The playbook contains many of the common attacks used against Romney in the current campaign, but brings back a lot of important tidbits that are often overlooked. The “Top Hits” section had six categories: Social issues, economic issues, foreign policy, domestic policy, business record and political issues.
It has been well covered that Romney has changed his views on abortion over time. The playbook states that Romney claims to have been converted after meeting with a stem cell researcher, however, months after the meeting Romney stated his support for abortion laws and appointed a pro-choice judge.

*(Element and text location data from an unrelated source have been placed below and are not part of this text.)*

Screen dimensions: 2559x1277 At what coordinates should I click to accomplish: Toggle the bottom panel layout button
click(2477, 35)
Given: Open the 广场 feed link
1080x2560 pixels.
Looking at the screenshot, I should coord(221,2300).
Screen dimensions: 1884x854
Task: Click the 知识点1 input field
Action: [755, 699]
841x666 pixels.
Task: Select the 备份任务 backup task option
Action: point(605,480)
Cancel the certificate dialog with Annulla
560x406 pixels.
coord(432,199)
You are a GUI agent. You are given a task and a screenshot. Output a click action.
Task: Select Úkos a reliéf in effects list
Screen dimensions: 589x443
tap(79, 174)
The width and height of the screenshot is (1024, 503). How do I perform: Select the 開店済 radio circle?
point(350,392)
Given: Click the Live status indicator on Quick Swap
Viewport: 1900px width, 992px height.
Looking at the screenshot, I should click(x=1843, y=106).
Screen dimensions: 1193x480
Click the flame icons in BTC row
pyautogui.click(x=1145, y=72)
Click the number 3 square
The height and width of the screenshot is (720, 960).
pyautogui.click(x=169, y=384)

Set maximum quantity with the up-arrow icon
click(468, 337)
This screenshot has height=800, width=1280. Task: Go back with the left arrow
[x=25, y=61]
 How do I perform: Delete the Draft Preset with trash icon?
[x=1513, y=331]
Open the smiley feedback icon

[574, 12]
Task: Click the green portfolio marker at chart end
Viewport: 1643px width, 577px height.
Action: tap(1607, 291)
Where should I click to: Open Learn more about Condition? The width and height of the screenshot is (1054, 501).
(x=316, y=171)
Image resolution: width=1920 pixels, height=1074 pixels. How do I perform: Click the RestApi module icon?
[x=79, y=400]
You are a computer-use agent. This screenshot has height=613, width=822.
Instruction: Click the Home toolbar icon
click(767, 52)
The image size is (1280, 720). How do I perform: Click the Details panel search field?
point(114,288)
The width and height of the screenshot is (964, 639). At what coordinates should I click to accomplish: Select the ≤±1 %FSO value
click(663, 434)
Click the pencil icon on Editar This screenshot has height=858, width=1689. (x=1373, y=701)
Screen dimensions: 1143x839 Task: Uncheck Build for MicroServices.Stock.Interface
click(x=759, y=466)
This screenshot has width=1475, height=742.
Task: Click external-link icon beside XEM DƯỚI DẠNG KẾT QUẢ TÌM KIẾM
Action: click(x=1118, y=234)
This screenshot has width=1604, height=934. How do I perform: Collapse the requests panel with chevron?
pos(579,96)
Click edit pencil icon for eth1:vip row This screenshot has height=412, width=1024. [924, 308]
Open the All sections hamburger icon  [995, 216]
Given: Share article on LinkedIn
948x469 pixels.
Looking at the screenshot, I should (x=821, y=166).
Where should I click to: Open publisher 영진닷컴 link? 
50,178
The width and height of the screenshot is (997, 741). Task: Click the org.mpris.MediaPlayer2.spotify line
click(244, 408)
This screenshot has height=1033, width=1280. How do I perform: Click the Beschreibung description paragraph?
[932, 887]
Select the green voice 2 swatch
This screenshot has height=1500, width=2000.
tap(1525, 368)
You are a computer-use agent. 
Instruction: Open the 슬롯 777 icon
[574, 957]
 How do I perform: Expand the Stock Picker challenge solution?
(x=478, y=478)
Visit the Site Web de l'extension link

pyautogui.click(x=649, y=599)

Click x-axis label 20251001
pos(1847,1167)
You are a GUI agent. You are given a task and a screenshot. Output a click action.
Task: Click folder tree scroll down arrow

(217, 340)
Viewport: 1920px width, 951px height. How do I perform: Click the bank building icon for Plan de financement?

The playbook describes how Romney claimed to be a committed member of the National Rifle Association and an “avid hunter”, but only joined the gun rights group until shortly before his campaign to become president and had only hunted two times.
On economic issues the McCain playbook says that state spending in Massachusetts, “increased well over rate of inflation under Romney’s watch,” that he “left his successor to fill a budget deficit exceeding $1 billion,” increased fees “more than $700 million per year,” and raised fees by a nation-high $500 million in his first year alone. The total tax burden in Massachusetts increased by 7 percent during Romney’s time in office.
Romney has come out in the past as being favorable to taking government measures to combat global warming, and the playbook highlights that he once proposed an “SUV tax” on vehicles with poor gas mileage.
While McCain’s old playbook doesn’t have any dramatic revelations, it does provide a glimpse into a large number of attacks that have been or will will be pulled out against him both now during the Republican primary, and later if he takes the nomination. Some of the attacks are minor and petty, but others will be seen as serious concerns for conservatives or other voters.